The next step up is DVI and similar ilk. These use TMDS protocol on 3 or 4 LVDS pairs. It generally needs to be decoded back to FlatPack or a bus to drive the actual LCD controller.


Places like http://www.screentekinc.com will sell LCD panels up to about 17" for about $300 plus $40 shipping (all USD). The interface will be relatively undocumented though unless you can find the exact manufacturer part number. For example, http://www.priorityelectronics.com/dell/qd14xl20.htm lists the actual part numbers, and googling may find the data sheet. Like looking at http://www.beyondinfinite.com/library.html for example.


Poking around in here, many panels seem to have an LVDS input, with an external inverter required to drive the backlight. 600Volts RMS! Yum!


It's not out of the question to drive one of these with the NGW100. The AVR can basically handle around a 40MHz dot clock (ok, if you overclock the AVR to 160Mhz it can...). Which is about 800x600 @ 16-bit. And there's a 12.1" 800x600 panel there that's cheap (LT121S1-105) at ~ $US115.

 

And http://www.njytouch.com will sample 12.1" and 15" touch screens in 5-wire resistive for less than $US50 each plus shipping.  (NJY-1210-IN-W5R-A and NJY-1510-IN-W5R-B)


It does need an LVDS transmitter (something like the TI SN65LVDS301 which is way overkill but I found it quickly) so a daughterboard needs to be built. And doing it in 2 layers won't be fun! The panel draws nearly 7 watts! (1 watt for panel, 6 watts for backlight) so it can't piggyback off the NGW100 power supply. But it's vaguely possible. Would come to around $100 in parts and PCB, about $160 for panel (inc shipping), about $80 for a 5-wire touch screen. Which is totally reasonable (say about $400 all up) for a 12.1" touch panel computer. But that LVDS transmitter will be a serious bear to layout at 8 mil traces and spaces on a 2 layer board. All those transmittion lines!



Purpose built wall mount computer.

Tend to be all industrial, and insanely expensive. $6000 for a pentium-II power board, 100mm thick. Umm, I don't think so. Seriously, who buys that crap!?
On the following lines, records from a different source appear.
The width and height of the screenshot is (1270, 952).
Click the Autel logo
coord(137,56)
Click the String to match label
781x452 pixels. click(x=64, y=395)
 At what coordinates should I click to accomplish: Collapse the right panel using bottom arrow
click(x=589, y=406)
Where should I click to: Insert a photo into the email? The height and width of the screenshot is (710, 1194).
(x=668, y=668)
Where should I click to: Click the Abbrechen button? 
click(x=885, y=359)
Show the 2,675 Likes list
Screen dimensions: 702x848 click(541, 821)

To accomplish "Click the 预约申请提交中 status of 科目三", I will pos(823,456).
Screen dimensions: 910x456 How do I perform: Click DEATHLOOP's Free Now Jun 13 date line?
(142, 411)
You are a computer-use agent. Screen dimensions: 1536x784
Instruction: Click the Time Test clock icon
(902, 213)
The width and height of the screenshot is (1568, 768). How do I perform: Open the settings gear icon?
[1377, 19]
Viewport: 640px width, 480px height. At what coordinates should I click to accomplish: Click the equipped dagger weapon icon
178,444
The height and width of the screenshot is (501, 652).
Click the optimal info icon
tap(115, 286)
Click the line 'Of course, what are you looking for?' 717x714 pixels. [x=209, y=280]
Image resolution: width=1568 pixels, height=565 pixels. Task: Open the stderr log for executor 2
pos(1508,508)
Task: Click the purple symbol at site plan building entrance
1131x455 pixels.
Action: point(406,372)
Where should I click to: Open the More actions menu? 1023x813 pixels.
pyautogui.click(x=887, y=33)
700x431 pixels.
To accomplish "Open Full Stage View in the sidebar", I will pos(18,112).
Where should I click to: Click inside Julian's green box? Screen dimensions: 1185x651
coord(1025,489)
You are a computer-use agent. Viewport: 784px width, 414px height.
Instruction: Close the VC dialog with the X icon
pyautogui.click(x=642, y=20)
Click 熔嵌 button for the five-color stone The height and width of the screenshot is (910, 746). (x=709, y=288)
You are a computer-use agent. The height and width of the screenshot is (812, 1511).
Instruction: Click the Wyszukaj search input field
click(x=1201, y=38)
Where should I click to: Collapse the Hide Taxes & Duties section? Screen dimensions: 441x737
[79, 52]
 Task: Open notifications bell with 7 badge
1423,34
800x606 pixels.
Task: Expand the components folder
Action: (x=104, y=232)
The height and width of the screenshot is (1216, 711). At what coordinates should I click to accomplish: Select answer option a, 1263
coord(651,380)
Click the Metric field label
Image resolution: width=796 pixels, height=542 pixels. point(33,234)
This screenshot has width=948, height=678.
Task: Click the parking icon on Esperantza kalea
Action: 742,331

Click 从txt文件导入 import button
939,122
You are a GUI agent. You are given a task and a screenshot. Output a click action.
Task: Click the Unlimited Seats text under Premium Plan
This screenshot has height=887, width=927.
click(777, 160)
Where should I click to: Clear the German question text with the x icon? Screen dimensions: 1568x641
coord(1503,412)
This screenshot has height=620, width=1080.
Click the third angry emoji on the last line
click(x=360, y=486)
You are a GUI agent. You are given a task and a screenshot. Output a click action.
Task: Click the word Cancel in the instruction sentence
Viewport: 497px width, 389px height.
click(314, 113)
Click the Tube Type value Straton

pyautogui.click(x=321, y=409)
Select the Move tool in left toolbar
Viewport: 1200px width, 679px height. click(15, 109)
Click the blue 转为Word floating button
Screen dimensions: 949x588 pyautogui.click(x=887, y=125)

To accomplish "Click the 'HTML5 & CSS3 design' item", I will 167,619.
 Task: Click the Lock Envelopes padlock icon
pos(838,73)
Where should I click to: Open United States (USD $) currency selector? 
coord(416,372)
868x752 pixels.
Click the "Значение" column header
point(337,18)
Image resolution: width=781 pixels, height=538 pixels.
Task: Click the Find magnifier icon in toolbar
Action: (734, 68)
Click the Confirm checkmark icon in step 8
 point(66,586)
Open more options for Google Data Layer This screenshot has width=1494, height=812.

Touch screen monitor with PC attached.

The touch screens seem to be very expensive, out of all proportion. They also seem bulky and heavy. And the requirement to add a PC as well starts making the overall package bulky and heavy. And expensive. And a serious power pig. Given that I can get a 15" panel that's got a big 5 watt power draw, WTF would a 15" touch screen monitor draw 60 watts!?